What is being asked:
Reproduce the records with every occurrence of "Collapse" replaced by "Toggle" and all other text unchanged. Leave the pictures out of your answer.
## start Records to use
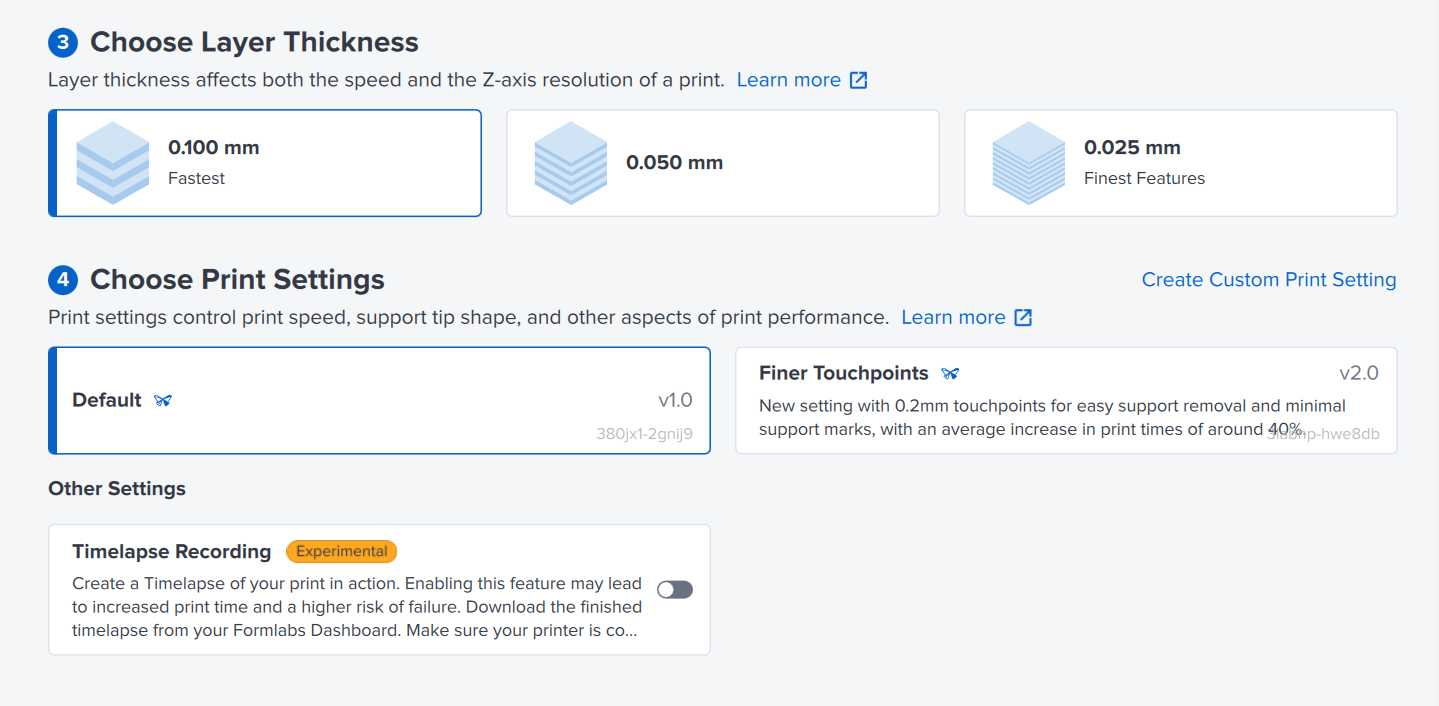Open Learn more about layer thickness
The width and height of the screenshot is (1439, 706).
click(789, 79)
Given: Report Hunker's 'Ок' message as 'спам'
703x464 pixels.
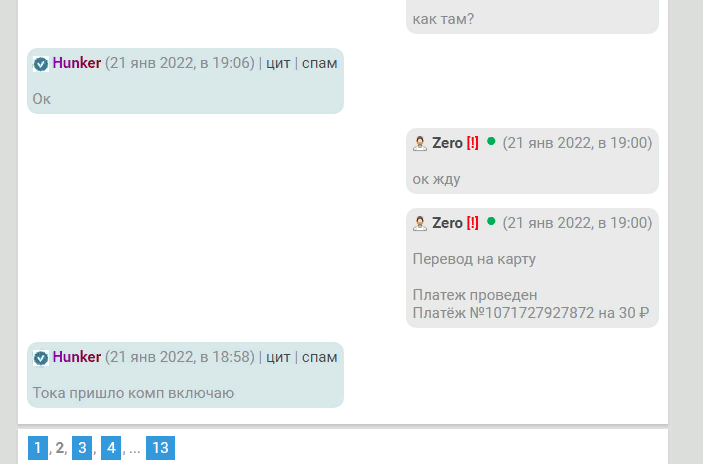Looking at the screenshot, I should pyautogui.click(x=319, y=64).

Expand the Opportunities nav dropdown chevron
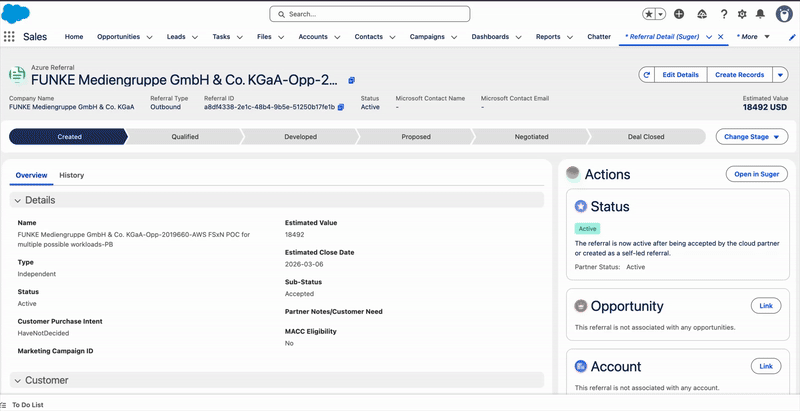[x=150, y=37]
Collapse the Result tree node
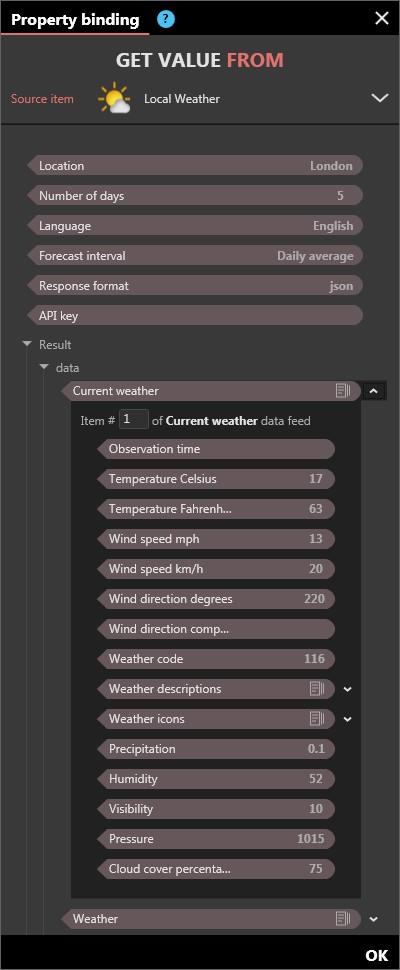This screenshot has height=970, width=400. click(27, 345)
## end Records to use
Answer for this exercise:
Open Learn more about layer thickness
The width and height of the screenshot is (1439, 706).
click(789, 79)
Given: Report Hunker's 'Ок' message as 'спам'
703x464 pixels.
Looking at the screenshot, I should pyautogui.click(x=319, y=64).

Expand the Opportunities nav dropdown chevron
[x=150, y=37]
Toggle the Result tree node
This screenshot has height=970, width=400. click(27, 345)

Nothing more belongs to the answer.